NAME

Parse::Marpa::INTERNALS - Marpa Internals

THIS DOCUMENT IS UNDER CONSTRUCTION AND INCOMPLETE

THIS DOCUMENT IS UNDER CONSTRUCTION AND INCOMPLETE

OVERVIEW

This document describes the aspects of Marpa which are usually hidden from the user, but which can be useful in tracing problems in grammars. Even if you know Marpa's internals very well, it's best to make your first attempts at debugging without diving into the details of Earley items, etc., etc. But every once in a while, there's an issue that requires the "gun and camera" approach.
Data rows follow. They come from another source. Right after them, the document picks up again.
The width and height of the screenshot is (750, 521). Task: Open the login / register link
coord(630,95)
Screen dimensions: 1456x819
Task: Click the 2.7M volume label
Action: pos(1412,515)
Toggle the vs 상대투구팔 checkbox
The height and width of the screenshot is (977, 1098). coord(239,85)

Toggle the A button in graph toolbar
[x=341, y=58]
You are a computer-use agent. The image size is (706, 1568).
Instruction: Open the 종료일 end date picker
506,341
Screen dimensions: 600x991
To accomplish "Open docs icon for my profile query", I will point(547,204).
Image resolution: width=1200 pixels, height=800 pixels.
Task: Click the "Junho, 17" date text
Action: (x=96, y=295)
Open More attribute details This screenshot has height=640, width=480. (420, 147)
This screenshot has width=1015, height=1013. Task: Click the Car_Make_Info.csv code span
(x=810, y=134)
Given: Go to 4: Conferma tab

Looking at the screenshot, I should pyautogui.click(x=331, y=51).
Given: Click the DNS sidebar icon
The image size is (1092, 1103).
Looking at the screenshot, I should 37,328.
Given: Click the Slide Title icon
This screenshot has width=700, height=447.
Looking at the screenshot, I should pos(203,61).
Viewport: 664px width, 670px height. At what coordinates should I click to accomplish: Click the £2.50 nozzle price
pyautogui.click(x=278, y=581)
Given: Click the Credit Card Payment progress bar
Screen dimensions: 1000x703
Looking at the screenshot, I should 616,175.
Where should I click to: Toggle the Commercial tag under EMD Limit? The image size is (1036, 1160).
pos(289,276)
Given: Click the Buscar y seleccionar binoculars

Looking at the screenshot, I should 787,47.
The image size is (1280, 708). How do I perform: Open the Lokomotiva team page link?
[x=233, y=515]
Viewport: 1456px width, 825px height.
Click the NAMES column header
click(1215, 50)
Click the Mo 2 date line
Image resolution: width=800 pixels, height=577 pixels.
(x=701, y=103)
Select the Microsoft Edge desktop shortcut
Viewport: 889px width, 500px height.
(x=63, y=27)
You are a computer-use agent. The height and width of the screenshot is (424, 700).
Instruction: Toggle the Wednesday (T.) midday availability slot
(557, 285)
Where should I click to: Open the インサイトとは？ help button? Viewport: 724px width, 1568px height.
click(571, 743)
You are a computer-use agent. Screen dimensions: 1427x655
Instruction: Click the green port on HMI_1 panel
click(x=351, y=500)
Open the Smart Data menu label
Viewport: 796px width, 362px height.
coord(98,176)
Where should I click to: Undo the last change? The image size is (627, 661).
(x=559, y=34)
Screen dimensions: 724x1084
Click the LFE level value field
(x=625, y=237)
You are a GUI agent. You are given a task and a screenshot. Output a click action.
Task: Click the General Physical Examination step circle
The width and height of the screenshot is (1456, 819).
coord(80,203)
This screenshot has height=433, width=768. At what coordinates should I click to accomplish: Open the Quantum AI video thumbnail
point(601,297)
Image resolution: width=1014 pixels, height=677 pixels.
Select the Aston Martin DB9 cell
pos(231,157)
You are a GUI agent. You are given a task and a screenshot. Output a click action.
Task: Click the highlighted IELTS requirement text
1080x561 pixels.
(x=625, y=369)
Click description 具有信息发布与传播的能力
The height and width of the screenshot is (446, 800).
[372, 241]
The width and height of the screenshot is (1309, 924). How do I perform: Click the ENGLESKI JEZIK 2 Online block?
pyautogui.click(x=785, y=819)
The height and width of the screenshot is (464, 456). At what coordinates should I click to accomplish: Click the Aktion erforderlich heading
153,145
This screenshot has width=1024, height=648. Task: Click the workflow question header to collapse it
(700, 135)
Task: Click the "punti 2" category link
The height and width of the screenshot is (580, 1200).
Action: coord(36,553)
This document assumes the reader has a general knowledge of parser and at least one other parser generator. Knowledge of Earley parsing is not absolutely necessary, but would definitely make the reading easier.

THE EARLEY ALGORITHM

To speak carefully, Earley's algorithm does not actually parse it's input. It is a recognizer, not a parser. It builts a series of Earley sets. If an "Earley item" of the correct form in in the right place in these sets, you know your input was in the language described by the grammar.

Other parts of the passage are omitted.